Retype each entry below precisely as it reads.

(Collected data)

------------------------------------

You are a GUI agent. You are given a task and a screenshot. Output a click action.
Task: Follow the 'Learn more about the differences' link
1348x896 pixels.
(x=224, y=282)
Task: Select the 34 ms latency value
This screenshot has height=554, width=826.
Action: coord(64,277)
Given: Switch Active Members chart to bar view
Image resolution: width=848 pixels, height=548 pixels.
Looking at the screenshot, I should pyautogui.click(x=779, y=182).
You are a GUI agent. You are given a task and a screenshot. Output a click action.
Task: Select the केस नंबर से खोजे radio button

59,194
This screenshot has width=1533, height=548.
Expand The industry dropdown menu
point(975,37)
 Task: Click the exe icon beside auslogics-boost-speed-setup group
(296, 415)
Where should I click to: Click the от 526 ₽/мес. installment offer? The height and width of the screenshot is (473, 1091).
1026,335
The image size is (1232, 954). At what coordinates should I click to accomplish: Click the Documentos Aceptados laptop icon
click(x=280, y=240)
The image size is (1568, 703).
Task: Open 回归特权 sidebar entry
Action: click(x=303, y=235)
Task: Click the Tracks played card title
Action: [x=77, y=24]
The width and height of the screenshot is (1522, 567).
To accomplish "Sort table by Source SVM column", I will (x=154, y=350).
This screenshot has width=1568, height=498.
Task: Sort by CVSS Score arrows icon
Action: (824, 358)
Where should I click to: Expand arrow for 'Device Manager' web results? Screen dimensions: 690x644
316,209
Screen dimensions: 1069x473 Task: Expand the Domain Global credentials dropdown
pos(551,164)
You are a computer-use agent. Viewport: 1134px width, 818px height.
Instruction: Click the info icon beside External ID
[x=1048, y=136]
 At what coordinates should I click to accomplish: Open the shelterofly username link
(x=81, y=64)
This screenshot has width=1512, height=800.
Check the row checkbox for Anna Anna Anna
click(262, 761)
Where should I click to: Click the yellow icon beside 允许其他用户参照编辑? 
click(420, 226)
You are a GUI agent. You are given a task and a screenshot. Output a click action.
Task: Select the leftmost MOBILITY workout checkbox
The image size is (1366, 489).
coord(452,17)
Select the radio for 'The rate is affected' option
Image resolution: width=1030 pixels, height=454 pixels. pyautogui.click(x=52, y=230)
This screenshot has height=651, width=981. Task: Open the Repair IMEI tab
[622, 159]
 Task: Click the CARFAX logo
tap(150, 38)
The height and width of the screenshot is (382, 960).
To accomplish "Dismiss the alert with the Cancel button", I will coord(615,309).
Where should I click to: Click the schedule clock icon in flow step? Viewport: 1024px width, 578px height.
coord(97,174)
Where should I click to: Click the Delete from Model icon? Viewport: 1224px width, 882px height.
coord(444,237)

------------------------------------

* ANSWER TO THE EXERCISE:
You are a GUI agent. You are given a task and a screenshot. Output a click action.
Task: Follow the 'Learn more about the differences' link
1348x896 pixels.
(x=224, y=282)
Task: Select the 34 ms latency value
This screenshot has height=554, width=826.
Action: coord(64,277)
Given: Switch Active Members chart to bar view
Image resolution: width=848 pixels, height=548 pixels.
Looking at the screenshot, I should pyautogui.click(x=779, y=182).
You are a GUI agent. You are given a task and a screenshot. Output a click action.
Task: Select the केस नंबर से खोजे radio button

59,194
This screenshot has width=1533, height=548.
Expand The industry dropdown menu
point(975,37)
 Task: Click the exe icon beside auslogics-boost-speed-setup group
(296, 415)
Where should I click to: Click the от 526 ₽/мес. installment offer? The height and width of the screenshot is (473, 1091).
1026,335
The image size is (1232, 954). At what coordinates should I click to accomplish: Click the Documentos Aceptados laptop icon
click(x=280, y=240)
The image size is (1568, 703).
Task: Open 回归特权 sidebar entry
Action: click(x=303, y=235)
Task: Click the Tracks played card title
Action: [x=77, y=24]
The width and height of the screenshot is (1522, 567).
To accomplish "Sort table by Source SVM column", I will (x=154, y=350).
This screenshot has width=1568, height=498.
Task: Sort by CVSS Score arrows icon
Action: (824, 358)
Where should I click to: Expand arrow for 'Device Manager' web results? Screen dimensions: 690x644
316,209
Screen dimensions: 1069x473 Task: Expand the Domain Global credentials dropdown
pos(551,164)
You are a computer-use agent. Viewport: 1134px width, 818px height.
Instruction: Click the info icon beside External ID
[x=1048, y=136]
 At what coordinates should I click to accomplish: Open the shelterofly username link
(x=81, y=64)
This screenshot has width=1512, height=800.
Check the row checkbox for Anna Anna Anna
click(262, 761)
Where should I click to: Click the yellow icon beside 允许其他用户参照编辑? 
click(420, 226)
You are a GUI agent. You are given a task and a screenshot. Output a click action.
Task: Select the leftmost MOBILITY workout checkbox
The image size is (1366, 489).
coord(452,17)
Select the radio for 'The rate is affected' option
Image resolution: width=1030 pixels, height=454 pixels. pyautogui.click(x=52, y=230)
This screenshot has height=651, width=981. Task: Open the Repair IMEI tab
[622, 159]
 Task: Click the CARFAX logo
tap(150, 38)
The height and width of the screenshot is (382, 960).
To accomplish "Dismiss the alert with the Cancel button", I will coord(615,309).
Where should I click to: Click the schedule clock icon in flow step? Viewport: 1024px width, 578px height.
coord(97,174)
Where should I click to: Click the Delete from Model icon? Viewport: 1224px width, 882px height.
coord(444,237)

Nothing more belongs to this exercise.